The people are pulling language out of the Old Testament. It’s as if the Bible had coached them in how to welcome Jesus. They’re shouting out Psalm 118:25-26. It’s a very happy psalm. It’s very personal. The man who wrote it was in trouble. He cried out to God, and God rescued him. Other worshipers joined him him in praise. They cry out, “Hosanna,” which means “Save us, we pray.” It’s such a confident prayer for rescue that it virtually becomes praise for rescue. That’s what faith does. It makes the future so real right now that we already start savoring it. The crowd shouting this way on the first Palm Sunday probably had no idea how meaningful their words really were. But he accepted it. He wasn’t bothered that they didn’t completely understand. They gave him what they had, and he received it on terms of grace. In fact, over in Luke’s gospel the Pharisees feel threatened by the people’s loud outburst of praise and they tell Jesus to get the people to knock it off. But he says, “If they were silent, the very stones would cry out” (Luke 19:40).

Why? What was Jesus accomplishing on that first Palm Sunday and then on that Maundy Thursday and then on Good Friday and then on Easter Sunday that demands loud praise? Here’s what he did by his humility. All the evil of the human heart rose up against him that week, with its fangs bared. And he received that too. In fact, the very wrath of God himself against our evil fell on Jesus at the cross. He humbled himself all the way down, down, down to taking our place as our substitute on the cross, so that the blow wouldn’t fall on us but on him. We never would have done that. But God himself found a way to swallow up our evil and failure and shame without destroying us. At the cross, Jesus absorbed it into himself, and gave back love. That’s humility. It was the weakness of his humility that doomed forever the power of evil. You and I can say today, “Save us, we pray,” and that is not an empty wish. We can pray that with confidence, because our every our need forecasts his praise, so great a King is Jesus.

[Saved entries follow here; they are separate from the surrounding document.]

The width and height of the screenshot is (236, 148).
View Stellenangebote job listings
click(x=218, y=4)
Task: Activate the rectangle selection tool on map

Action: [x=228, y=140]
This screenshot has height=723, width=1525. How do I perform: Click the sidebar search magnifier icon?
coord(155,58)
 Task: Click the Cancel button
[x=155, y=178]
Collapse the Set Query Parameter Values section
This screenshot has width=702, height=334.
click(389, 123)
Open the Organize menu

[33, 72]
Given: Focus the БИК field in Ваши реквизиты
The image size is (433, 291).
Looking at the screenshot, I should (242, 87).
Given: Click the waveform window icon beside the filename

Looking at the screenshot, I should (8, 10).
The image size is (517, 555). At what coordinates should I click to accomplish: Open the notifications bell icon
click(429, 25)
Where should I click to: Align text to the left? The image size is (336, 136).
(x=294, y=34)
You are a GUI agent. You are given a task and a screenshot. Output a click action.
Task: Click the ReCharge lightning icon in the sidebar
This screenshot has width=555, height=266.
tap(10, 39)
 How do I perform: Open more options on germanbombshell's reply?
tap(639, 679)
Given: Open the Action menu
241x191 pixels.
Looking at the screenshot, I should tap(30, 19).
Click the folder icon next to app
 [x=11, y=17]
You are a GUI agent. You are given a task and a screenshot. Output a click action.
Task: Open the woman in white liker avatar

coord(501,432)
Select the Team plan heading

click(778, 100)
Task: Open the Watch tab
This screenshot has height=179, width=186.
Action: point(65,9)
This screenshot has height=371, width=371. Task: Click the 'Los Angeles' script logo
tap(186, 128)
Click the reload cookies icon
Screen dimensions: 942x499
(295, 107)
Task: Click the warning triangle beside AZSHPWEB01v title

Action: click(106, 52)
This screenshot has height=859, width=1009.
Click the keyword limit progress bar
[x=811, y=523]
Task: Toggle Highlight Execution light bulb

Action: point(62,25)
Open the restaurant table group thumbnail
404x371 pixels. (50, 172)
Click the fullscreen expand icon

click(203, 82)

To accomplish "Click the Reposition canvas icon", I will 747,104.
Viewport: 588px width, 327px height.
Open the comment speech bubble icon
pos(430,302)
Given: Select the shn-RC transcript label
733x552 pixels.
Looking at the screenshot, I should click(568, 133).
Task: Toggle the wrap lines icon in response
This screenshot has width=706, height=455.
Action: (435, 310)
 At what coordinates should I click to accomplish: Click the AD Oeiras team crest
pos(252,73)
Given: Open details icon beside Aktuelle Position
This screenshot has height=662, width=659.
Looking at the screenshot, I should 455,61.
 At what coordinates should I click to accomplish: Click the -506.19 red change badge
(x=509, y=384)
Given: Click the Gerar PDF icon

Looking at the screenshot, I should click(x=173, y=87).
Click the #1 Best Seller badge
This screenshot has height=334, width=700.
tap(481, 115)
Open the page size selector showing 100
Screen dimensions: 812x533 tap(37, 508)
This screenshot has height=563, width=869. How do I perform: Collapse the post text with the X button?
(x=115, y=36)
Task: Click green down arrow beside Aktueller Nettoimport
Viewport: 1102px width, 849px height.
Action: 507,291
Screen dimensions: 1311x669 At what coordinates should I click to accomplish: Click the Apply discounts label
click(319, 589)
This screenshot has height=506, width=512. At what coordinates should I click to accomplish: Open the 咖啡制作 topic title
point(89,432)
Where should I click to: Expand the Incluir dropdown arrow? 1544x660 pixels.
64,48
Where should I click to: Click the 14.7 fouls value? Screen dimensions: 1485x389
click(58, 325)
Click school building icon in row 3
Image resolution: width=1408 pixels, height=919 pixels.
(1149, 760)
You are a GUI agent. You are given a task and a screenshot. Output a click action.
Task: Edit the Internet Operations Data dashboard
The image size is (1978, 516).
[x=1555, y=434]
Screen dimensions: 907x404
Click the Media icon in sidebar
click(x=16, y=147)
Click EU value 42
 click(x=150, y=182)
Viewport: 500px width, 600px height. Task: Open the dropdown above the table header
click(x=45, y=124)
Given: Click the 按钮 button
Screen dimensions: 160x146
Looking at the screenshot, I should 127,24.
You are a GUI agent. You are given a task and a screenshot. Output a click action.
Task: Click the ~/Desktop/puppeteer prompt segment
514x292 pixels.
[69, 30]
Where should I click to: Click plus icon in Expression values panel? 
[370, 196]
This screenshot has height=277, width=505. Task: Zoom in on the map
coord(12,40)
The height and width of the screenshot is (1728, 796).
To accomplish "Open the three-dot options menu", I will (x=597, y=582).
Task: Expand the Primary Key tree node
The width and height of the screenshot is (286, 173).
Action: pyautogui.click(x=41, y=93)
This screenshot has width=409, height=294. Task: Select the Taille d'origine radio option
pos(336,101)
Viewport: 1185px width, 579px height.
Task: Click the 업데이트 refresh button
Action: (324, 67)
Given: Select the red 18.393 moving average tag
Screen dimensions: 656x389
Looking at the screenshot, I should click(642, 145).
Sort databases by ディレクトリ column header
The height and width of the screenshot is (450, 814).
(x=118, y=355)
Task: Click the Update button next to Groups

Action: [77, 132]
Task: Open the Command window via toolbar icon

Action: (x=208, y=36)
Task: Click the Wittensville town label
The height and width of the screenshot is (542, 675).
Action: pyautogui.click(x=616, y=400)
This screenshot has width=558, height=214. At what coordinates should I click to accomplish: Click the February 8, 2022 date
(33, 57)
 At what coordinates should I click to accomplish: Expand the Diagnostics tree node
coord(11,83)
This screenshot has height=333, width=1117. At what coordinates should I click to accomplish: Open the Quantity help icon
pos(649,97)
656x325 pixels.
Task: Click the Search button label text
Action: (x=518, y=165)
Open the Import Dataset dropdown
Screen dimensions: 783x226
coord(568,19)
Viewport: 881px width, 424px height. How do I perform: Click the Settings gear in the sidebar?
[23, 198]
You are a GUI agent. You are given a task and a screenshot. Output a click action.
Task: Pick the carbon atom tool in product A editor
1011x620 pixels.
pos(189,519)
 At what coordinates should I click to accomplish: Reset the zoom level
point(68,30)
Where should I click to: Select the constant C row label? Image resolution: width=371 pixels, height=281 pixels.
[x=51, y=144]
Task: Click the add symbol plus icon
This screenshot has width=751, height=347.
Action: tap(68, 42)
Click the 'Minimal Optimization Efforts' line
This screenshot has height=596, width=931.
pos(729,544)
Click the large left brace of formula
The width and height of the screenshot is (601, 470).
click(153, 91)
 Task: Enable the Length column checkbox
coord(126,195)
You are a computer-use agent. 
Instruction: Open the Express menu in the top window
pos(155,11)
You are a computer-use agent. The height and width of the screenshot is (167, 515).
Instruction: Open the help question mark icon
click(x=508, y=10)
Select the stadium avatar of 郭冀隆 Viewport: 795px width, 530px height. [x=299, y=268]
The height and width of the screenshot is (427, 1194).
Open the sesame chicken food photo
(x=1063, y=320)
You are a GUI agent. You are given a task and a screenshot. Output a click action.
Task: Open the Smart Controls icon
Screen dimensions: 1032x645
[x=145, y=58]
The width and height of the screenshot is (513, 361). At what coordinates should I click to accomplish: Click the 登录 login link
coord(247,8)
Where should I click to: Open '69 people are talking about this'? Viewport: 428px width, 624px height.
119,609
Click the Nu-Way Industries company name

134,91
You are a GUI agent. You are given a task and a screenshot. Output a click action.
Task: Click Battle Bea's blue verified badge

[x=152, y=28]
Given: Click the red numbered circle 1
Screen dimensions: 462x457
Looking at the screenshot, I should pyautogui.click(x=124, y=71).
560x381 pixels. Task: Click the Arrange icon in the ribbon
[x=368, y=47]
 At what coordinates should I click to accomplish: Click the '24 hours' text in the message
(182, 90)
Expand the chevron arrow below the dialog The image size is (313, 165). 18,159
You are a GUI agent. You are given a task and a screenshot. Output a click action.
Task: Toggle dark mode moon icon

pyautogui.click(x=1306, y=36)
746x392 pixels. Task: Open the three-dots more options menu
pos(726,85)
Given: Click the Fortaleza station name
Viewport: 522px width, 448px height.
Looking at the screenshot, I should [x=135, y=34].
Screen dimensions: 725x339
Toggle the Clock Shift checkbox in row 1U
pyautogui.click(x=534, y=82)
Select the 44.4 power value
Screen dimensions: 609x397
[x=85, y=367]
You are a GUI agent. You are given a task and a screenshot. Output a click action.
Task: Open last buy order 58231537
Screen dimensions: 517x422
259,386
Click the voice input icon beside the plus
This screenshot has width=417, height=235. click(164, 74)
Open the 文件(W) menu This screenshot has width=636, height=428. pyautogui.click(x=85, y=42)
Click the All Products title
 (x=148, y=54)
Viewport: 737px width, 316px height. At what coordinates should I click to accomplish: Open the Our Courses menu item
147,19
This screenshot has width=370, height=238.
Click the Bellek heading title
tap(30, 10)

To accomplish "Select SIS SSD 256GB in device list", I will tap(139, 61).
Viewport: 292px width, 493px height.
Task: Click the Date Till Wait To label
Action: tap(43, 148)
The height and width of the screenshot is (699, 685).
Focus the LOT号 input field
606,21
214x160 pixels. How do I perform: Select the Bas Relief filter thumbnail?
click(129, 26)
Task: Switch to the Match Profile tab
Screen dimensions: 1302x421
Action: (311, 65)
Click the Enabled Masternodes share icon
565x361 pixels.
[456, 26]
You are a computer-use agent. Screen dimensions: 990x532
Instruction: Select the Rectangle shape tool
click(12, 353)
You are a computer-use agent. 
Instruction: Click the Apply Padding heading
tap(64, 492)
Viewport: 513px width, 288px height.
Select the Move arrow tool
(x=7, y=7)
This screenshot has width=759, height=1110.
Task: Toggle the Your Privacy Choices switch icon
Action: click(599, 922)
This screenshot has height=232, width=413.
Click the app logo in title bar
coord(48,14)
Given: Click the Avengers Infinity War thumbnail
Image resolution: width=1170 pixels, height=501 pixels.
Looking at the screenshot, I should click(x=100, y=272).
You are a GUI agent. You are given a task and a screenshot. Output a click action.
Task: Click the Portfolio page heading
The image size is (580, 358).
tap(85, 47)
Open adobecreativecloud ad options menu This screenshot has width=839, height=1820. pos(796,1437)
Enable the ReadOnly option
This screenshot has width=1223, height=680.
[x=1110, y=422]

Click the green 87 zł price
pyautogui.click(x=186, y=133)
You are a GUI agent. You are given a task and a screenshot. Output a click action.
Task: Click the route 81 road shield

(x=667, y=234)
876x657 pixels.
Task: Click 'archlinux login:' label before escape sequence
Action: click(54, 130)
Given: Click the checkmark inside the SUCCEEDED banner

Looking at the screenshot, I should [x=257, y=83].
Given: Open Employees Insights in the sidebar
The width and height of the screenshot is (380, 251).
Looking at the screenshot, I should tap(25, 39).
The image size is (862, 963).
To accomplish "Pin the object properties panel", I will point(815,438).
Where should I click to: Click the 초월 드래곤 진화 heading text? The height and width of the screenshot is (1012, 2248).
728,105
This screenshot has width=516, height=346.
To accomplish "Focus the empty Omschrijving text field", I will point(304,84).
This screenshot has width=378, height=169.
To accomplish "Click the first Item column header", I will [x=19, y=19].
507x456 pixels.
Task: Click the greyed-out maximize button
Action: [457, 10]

Finally, the best thing of all about the Triumphal Entry is also the most obvious. Jesus came. He took the initiative. He arranged the ride. He fulfilled the prophecy. He is the Son of David, the King, riding on a donkey to the rescue of his people. He is coming to you right now. You don’t need to go find him. The fact that you’re here today proves that he is already visiting you. Make the most of it.